* Problem statement
Give each line of the records below as a string in a JSON list, from the first line through the line containing "click(x=503, y=153)", both ends included. Leave out blank lines.

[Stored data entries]
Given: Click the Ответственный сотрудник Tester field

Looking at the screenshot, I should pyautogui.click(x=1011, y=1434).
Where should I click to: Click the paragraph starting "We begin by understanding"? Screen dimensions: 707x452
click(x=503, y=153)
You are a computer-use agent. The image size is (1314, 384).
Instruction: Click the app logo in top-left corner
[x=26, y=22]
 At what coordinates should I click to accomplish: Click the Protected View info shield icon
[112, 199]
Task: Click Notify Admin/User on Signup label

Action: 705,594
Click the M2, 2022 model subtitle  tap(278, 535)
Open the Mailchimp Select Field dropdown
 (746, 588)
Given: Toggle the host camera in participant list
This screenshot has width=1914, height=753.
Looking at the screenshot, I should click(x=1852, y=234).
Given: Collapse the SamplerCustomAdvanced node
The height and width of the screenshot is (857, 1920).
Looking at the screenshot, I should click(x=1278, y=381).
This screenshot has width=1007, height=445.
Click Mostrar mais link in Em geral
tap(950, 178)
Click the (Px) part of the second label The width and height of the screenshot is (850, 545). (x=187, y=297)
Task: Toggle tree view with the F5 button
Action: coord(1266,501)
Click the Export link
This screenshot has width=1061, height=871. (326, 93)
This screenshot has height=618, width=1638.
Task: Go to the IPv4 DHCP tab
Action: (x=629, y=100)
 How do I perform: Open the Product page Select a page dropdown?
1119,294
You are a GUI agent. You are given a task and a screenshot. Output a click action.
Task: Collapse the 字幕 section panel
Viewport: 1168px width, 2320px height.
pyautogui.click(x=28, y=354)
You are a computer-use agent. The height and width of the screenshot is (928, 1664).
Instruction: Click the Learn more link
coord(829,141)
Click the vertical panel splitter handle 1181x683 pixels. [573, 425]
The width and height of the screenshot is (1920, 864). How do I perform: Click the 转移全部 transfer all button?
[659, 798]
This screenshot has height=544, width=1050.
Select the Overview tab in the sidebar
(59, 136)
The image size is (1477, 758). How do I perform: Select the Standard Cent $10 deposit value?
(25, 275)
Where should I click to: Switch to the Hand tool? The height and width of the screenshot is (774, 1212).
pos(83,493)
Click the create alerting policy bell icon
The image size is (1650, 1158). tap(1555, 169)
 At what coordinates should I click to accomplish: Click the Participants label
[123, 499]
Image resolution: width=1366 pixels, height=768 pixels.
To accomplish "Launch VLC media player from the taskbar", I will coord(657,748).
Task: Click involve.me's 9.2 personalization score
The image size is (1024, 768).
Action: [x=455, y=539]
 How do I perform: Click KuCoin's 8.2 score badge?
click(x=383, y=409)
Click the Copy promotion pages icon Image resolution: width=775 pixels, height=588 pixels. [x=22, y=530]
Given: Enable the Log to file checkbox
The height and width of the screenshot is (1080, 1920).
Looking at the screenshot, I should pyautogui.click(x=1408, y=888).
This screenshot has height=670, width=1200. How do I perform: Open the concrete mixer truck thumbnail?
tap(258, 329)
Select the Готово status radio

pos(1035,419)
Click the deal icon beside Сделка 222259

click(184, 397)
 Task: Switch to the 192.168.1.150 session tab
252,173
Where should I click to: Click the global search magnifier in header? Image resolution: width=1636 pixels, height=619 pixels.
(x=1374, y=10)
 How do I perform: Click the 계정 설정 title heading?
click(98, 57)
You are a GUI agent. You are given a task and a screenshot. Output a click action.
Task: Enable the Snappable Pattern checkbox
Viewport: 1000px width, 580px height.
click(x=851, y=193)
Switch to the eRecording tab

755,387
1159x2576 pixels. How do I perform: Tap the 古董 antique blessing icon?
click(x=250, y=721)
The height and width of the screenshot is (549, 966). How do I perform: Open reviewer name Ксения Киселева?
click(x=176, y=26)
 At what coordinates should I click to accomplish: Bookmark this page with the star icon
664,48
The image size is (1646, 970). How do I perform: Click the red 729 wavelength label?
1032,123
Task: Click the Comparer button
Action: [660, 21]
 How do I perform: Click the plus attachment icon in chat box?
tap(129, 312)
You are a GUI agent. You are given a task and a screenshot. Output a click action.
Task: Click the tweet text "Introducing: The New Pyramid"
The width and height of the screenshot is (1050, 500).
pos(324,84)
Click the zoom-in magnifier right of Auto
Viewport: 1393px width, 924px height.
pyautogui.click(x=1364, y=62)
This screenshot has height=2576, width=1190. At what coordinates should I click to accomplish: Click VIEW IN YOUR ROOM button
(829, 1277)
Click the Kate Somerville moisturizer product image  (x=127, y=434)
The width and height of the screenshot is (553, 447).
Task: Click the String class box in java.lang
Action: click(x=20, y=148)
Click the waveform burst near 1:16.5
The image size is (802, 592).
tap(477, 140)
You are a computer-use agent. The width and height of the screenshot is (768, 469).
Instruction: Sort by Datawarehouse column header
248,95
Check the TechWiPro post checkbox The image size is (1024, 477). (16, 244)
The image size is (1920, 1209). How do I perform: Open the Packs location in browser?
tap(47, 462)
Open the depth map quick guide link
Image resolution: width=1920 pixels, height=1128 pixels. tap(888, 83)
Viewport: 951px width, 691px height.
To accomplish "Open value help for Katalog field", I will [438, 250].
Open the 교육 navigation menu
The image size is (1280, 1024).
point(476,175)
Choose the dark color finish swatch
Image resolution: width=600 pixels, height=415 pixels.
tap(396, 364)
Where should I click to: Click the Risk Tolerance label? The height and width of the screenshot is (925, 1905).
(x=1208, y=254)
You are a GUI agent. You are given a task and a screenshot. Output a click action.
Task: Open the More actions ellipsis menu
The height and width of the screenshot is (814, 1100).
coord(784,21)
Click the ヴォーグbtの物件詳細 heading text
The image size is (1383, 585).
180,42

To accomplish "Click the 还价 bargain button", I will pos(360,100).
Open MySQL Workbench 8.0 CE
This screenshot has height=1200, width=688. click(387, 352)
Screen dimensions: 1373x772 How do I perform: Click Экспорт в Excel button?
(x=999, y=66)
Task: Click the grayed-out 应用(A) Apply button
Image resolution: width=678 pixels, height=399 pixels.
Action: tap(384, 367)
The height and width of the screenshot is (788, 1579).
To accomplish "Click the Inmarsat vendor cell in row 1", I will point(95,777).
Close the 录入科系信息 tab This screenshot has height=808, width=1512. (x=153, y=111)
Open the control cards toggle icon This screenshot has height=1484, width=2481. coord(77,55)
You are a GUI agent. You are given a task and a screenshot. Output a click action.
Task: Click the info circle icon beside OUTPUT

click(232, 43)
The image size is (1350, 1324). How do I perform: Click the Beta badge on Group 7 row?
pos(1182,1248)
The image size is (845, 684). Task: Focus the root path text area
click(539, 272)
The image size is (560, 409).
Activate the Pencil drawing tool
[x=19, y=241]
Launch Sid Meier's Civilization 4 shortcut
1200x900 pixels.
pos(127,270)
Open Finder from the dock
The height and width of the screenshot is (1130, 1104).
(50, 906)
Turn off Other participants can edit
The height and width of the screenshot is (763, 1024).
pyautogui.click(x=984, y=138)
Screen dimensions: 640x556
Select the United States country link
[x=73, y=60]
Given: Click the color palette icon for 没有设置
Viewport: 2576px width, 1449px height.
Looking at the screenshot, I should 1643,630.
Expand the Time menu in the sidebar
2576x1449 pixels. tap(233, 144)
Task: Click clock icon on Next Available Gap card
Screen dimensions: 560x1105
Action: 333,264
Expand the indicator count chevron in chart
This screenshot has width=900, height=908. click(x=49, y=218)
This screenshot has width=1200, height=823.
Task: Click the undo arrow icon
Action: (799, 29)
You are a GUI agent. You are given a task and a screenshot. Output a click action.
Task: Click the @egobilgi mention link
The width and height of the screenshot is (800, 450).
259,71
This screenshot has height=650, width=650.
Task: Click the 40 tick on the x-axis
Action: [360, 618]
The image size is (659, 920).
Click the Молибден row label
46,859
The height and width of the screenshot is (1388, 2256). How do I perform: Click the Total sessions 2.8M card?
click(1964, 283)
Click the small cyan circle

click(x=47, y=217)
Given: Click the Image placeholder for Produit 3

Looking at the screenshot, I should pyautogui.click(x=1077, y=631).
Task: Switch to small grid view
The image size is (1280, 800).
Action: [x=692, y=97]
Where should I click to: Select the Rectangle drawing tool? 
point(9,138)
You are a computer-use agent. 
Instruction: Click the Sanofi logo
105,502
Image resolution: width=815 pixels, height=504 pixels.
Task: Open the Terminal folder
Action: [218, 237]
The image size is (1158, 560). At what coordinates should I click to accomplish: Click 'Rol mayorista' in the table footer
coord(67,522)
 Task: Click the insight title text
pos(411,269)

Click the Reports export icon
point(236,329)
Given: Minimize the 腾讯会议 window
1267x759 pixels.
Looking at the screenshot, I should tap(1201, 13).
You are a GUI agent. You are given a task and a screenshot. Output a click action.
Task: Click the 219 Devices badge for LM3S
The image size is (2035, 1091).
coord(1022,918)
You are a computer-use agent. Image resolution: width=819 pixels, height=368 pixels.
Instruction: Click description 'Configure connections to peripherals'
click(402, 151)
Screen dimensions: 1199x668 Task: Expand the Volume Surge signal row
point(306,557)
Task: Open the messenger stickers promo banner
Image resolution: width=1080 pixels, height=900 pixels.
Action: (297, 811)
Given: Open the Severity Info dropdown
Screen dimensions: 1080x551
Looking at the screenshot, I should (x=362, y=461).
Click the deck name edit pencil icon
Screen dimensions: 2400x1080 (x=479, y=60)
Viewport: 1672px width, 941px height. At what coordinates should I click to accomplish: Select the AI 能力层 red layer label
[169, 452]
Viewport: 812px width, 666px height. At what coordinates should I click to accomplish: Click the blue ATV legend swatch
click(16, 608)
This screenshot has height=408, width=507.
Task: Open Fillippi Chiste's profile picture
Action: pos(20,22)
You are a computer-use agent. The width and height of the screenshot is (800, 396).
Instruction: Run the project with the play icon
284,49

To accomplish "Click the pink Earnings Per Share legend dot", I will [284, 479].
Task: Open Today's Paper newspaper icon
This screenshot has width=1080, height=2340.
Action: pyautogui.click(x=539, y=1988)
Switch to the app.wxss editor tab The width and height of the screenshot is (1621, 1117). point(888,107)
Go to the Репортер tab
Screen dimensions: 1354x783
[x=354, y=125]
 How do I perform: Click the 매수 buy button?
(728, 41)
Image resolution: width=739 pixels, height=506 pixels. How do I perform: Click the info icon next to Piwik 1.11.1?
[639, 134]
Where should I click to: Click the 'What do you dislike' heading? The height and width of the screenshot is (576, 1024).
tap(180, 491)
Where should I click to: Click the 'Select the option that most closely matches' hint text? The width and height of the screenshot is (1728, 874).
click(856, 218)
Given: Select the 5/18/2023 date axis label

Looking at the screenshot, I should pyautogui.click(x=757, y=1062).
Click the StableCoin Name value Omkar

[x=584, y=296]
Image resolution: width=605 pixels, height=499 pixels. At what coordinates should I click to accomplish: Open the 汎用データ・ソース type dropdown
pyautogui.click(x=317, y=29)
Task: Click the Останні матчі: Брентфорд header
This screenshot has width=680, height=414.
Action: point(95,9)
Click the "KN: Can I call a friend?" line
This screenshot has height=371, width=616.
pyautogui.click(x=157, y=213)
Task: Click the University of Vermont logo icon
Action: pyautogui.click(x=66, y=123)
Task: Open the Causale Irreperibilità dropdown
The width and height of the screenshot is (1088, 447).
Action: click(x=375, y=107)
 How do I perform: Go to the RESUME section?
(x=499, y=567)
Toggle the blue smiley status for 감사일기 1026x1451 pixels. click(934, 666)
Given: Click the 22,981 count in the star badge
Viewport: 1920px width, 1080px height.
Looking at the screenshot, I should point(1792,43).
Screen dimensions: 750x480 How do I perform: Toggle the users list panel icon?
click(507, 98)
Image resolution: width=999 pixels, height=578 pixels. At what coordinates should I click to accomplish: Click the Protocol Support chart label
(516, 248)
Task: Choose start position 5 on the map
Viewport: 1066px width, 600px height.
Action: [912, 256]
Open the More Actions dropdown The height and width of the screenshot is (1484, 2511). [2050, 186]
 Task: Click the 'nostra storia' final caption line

* Correct response
[
  "Given: Click the Ответственный сотрудник Tester field",
  "Looking at the screenshot, I should pyautogui.click(x=1011, y=1434).",
  "Where should I click to: Click the paragraph starting \"We begin by understanding\"? Screen dimensions: 707x452",
  "click(x=503, y=153)"
]